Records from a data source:
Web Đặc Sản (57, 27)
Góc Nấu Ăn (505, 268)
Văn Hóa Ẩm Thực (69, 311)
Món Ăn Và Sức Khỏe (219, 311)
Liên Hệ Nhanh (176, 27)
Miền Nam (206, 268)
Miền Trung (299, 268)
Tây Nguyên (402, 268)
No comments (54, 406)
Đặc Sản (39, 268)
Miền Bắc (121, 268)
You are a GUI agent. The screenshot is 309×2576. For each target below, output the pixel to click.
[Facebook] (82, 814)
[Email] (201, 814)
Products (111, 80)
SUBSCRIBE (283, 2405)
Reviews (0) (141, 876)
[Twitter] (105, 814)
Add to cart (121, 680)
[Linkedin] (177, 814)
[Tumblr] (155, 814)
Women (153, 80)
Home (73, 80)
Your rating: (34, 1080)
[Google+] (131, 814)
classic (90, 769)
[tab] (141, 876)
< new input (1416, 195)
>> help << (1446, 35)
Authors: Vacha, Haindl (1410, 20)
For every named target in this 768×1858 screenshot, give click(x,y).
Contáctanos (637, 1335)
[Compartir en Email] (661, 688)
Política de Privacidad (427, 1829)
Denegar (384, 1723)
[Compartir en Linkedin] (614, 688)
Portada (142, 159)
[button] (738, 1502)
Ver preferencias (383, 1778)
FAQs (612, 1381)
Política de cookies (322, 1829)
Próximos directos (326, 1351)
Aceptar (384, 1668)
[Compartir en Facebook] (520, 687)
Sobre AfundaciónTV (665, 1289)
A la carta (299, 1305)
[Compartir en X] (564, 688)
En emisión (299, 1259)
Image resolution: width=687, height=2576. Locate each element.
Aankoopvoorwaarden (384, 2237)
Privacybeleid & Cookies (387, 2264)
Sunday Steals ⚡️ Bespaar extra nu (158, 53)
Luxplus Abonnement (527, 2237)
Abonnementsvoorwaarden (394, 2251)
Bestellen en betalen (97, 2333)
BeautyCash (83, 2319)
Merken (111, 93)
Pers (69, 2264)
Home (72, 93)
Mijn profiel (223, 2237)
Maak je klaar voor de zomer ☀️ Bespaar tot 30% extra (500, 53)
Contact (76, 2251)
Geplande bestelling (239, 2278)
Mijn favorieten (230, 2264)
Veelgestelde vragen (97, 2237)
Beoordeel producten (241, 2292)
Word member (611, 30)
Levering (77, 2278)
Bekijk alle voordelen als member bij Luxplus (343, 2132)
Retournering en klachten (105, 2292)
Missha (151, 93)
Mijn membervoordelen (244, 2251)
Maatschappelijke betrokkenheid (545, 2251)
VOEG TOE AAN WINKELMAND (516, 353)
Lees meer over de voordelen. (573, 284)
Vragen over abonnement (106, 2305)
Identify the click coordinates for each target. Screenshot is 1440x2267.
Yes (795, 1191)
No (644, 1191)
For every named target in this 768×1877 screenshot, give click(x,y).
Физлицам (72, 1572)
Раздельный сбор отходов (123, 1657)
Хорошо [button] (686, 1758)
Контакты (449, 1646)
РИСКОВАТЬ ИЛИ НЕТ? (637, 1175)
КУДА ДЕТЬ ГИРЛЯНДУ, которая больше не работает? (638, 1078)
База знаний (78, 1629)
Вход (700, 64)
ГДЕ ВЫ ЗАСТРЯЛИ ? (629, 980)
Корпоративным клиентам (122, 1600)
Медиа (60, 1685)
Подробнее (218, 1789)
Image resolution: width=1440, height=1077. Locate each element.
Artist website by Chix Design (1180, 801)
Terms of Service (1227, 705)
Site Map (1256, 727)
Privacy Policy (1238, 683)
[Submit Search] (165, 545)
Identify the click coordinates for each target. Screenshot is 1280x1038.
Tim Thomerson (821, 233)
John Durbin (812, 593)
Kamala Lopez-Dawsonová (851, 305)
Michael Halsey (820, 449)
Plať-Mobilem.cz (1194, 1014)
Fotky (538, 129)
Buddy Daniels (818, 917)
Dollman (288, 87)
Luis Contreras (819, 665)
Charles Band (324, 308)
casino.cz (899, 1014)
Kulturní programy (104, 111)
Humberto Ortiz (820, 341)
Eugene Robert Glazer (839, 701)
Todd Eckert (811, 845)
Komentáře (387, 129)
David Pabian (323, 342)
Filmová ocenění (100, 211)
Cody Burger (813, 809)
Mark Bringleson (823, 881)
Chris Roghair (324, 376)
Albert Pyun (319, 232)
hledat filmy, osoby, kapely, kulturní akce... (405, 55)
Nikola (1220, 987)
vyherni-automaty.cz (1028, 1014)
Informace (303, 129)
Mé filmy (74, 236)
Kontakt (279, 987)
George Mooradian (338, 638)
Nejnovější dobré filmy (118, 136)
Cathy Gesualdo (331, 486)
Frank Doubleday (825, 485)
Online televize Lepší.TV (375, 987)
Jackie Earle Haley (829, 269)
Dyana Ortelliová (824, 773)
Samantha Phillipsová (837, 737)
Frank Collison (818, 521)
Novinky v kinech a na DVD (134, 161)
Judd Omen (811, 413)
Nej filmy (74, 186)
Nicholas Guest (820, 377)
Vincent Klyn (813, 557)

§ **CHALLENGE**
Copy every line of the material above word for word.

§ **RESPONSE TO THIS EXERCISE**
Web Đặc Sản (57, 27)
Góc Nấu Ăn (505, 268)
Văn Hóa Ẩm Thực (69, 311)
Món Ăn Và Sức Khỏe (219, 311)
Liên Hệ Nhanh (176, 27)
Miền Nam (206, 268)
Miền Trung (299, 268)
Tây Nguyên (402, 268)
No comments (54, 406)
Đặc Sản (39, 268)
Miền Bắc (121, 268)
You are a GUI agent. The screenshot is 309×2576. For each target below, output the pixel to click.
[Facebook] (82, 814)
[Email] (201, 814)
Products (111, 80)
SUBSCRIBE (283, 2405)
Reviews (0) (141, 876)
[Twitter] (105, 814)
Add to cart (121, 680)
[Linkedin] (177, 814)
[Tumblr] (155, 814)
Women (153, 80)
Home (73, 80)
Your rating: (34, 1080)
[Google+] (131, 814)
classic (90, 769)
[tab] (141, 876)
< new input (1416, 195)
>> help << (1446, 35)
Authors: Vacha, Haindl (1410, 20)
For every named target in this 768×1858 screenshot, give click(x,y).
Contáctanos (637, 1335)
[Compartir en Email] (661, 688)
Política de Privacidad (427, 1829)
Denegar (384, 1723)
[Compartir en Linkedin] (614, 688)
Portada (142, 159)
[button] (738, 1502)
Ver preferencias (383, 1778)
FAQs (612, 1381)
Política de cookies (322, 1829)
Próximos directos (326, 1351)
Aceptar (384, 1668)
[Compartir en Facebook] (520, 687)
Sobre AfundaciónTV (665, 1289)
A la carta (299, 1305)
[Compartir en X] (564, 688)
En emisión (299, 1259)
Image resolution: width=687, height=2576. Locate each element.
Aankoopvoorwaarden (384, 2237)
Privacybeleid & Cookies (387, 2264)
Sunday Steals ⚡️ Bespaar extra nu (158, 53)
Luxplus Abonnement (527, 2237)
Abonnementsvoorwaarden (394, 2251)
Bestellen en betalen (97, 2333)
BeautyCash (83, 2319)
Merken (111, 93)
Pers (69, 2264)
Home (72, 93)
Mijn profiel (223, 2237)
Maak je klaar voor de zomer ☀️ Bespaar tot 30% extra (500, 53)
Contact (76, 2251)
Geplande bestelling (239, 2278)
Mijn favorieten (230, 2264)
Veelgestelde vragen (97, 2237)
Beoordeel producten (241, 2292)
Word member (611, 30)
Levering (77, 2278)
Bekijk alle voordelen als member bij Luxplus (343, 2132)
Retournering en klachten (105, 2292)
Missha (151, 93)
Mijn membervoordelen (244, 2251)
Maatschappelijke betrokkenheid (545, 2251)
VOEG TOE AAN WINKELMAND (516, 353)
Lees meer over de voordelen. (573, 284)
Vragen over abonnement (106, 2305)
Identify the click coordinates for each target. Screenshot is 1440x2267.
Yes (795, 1191)
No (644, 1191)
For every named target in this 768×1877 screenshot, give click(x,y).
Физлицам (72, 1572)
Раздельный сбор отходов (123, 1657)
Хорошо [button] (686, 1758)
Контакты (449, 1646)
РИСКОВАТЬ ИЛИ НЕТ? (637, 1175)
КУДА ДЕТЬ ГИРЛЯНДУ, которая больше не работает? (638, 1078)
База знаний (78, 1629)
Вход (700, 64)
ГДЕ ВЫ ЗАСТРЯЛИ ? (629, 980)
Корпоративным клиентам (122, 1600)
Медиа (60, 1685)
Подробнее (218, 1789)
Image resolution: width=1440, height=1077. Locate each element.
Artist website by Chix Design (1180, 801)
Terms of Service (1227, 705)
Site Map (1256, 727)
Privacy Policy (1238, 683)
[Submit Search] (165, 545)
Identify the click coordinates for each target. Screenshot is 1280x1038.
Tim Thomerson (821, 233)
John Durbin (812, 593)
Kamala Lopez-Dawsonová (851, 305)
Michael Halsey (820, 449)
Plať-Mobilem.cz (1194, 1014)
Fotky (538, 129)
Buddy Daniels (818, 917)
Dollman (288, 87)
Luis Contreras (819, 665)
Charles Band (324, 308)
casino.cz (899, 1014)
Kulturní programy (104, 111)
Humberto Ortiz (820, 341)
Eugene Robert Glazer (839, 701)
Todd Eckert (811, 845)
Komentáře (387, 129)
David Pabian (323, 342)
Filmová ocenění (100, 211)
Cody Burger (813, 809)
Mark Bringleson (823, 881)
Chris Roghair (324, 376)
Albert Pyun (319, 232)
hledat filmy, osoby, kapely, kulturní akce... (405, 55)
Nikola (1220, 987)
vyherni-automaty.cz (1028, 1014)
Informace (303, 129)
Mé filmy (74, 236)
Kontakt (279, 987)
George Mooradian (338, 638)
Nejnovější dobré filmy (118, 136)
Cathy Gesualdo (331, 486)
Frank Doubleday (825, 485)
Online televize Lepší.TV (375, 987)
Jackie Earle Haley (829, 269)
Dyana Ortelliová (824, 773)
Samantha Phillipsová (837, 737)
Frank Collison (818, 521)
Novinky v kinech a na DVD (134, 161)
Judd Omen (811, 413)
Nej filmy (74, 186)
Nicholas Guest (820, 377)
Vincent Klyn (813, 557)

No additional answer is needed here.